** Material for this exercise follows **

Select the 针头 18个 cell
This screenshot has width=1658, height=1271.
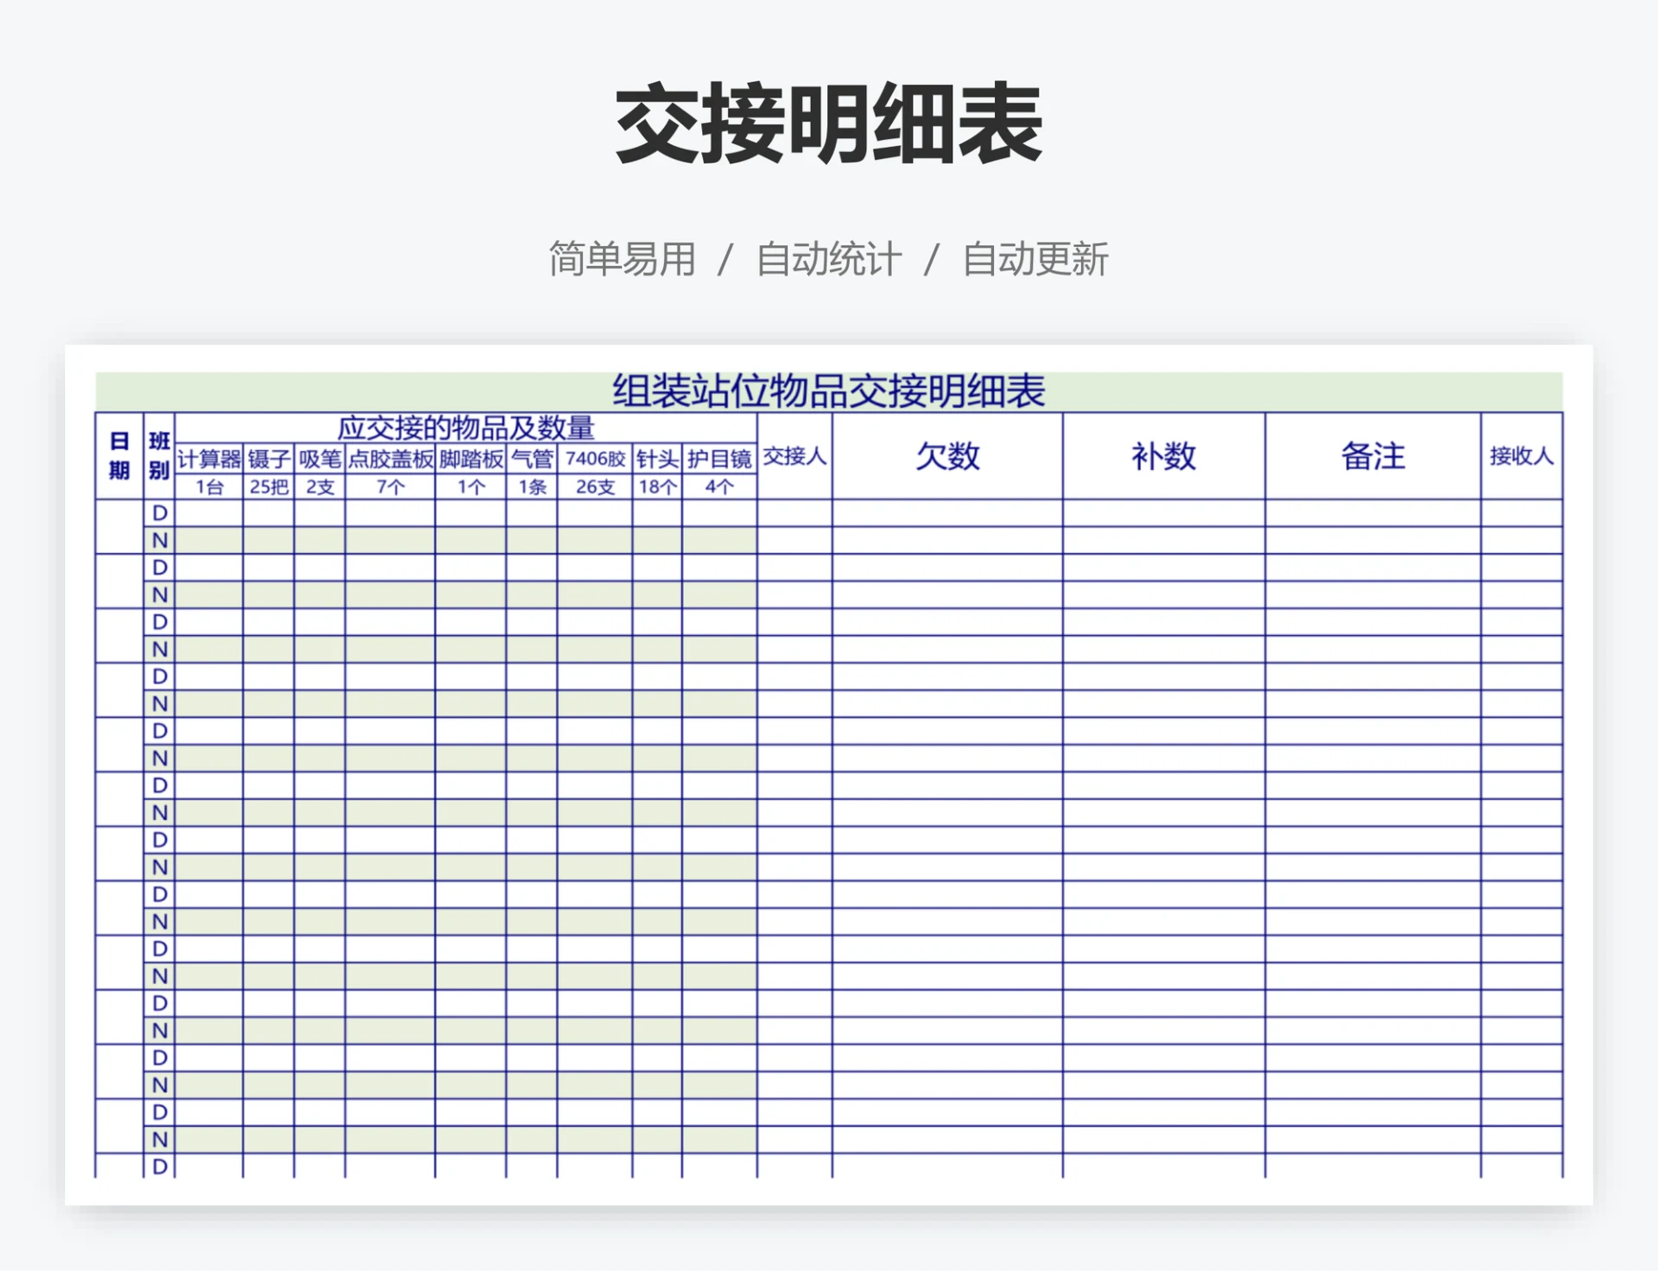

** End of Material for this exercise **
** Material for this exercise follows **

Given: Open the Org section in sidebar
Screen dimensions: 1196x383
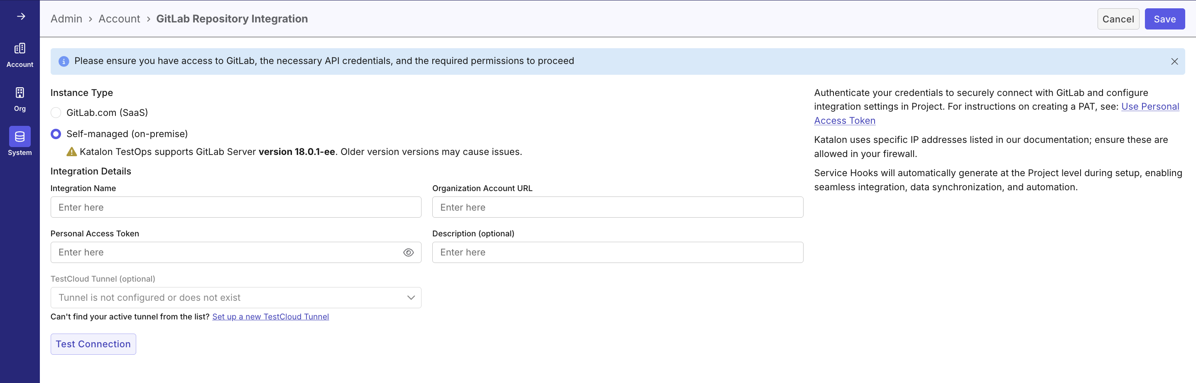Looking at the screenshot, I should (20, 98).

** End of Material for this exercise **
** Material for this exercise follows **

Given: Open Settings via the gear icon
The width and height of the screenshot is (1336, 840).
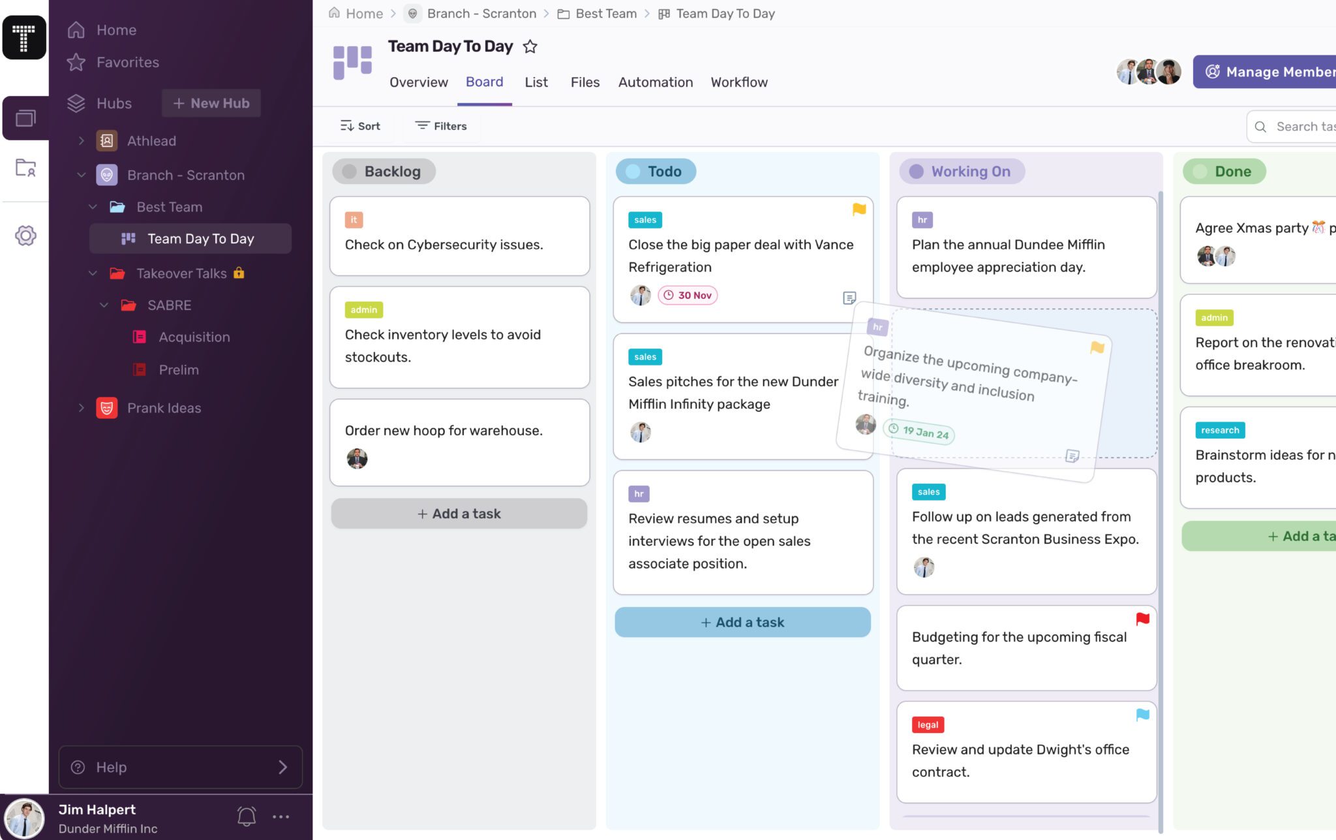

** End of Material for this exercise **

Try it = Using the data above, repeat exactly the lines that begin at the line with "Select the 针头 18个 cell" and end at the line with "This screenshot has width=1658, height=1271.", both ends included.

Solution =
Select the 针头 18个 cell
This screenshot has width=1658, height=1271.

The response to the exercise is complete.